• _Work instructions_: Find every line in the material below with the string "arrow" and state how many there are, with no other text.

***** Data extracts

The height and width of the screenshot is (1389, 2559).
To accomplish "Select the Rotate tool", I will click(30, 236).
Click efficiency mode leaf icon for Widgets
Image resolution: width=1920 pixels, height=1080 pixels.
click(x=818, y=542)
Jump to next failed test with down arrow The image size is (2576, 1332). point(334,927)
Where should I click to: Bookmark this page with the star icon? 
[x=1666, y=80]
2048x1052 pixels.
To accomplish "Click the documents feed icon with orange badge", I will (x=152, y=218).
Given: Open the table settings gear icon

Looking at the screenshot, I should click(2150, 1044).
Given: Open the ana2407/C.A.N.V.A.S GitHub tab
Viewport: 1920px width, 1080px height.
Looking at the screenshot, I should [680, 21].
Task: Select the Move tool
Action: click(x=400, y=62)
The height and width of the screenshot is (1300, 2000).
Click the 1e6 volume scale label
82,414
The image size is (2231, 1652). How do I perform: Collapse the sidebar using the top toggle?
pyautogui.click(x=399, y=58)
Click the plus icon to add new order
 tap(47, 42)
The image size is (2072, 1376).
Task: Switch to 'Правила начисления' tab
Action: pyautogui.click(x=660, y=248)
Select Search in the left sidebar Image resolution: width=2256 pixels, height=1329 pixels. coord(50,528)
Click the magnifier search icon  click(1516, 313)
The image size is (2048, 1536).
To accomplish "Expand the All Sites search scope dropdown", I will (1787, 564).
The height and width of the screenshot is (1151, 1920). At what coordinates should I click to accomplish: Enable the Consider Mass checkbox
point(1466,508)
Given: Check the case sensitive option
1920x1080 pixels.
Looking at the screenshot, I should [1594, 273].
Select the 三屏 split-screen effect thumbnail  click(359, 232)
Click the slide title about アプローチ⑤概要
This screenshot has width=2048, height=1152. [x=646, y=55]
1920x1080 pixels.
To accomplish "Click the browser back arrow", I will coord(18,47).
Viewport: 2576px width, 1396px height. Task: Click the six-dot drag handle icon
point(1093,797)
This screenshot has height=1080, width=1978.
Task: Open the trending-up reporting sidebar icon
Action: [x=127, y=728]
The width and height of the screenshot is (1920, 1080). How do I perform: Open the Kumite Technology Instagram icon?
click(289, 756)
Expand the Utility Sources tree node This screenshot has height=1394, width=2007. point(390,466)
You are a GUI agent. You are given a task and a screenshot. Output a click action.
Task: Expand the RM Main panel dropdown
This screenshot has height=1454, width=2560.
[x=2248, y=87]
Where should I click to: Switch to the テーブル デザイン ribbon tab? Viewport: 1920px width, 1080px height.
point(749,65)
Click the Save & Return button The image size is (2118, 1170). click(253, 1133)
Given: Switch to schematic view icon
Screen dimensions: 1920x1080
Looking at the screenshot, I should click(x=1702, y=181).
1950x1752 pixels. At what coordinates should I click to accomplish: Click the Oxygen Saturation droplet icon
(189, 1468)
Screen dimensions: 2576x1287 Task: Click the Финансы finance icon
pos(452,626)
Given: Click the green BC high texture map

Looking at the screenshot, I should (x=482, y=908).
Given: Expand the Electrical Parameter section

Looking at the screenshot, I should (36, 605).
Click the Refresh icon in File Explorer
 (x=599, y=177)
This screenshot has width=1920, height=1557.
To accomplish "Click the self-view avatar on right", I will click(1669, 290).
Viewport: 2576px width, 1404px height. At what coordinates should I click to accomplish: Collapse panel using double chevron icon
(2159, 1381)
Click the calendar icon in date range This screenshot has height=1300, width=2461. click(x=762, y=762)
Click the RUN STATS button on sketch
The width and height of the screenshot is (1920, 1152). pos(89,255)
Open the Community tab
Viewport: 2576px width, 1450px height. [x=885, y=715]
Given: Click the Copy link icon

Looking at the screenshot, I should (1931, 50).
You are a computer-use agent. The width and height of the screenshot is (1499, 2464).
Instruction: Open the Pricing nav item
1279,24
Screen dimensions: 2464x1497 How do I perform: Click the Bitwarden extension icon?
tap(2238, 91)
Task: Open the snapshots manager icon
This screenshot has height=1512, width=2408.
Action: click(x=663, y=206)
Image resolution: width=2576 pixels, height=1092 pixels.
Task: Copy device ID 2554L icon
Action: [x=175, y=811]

**********

• _Result of the exercise_: 2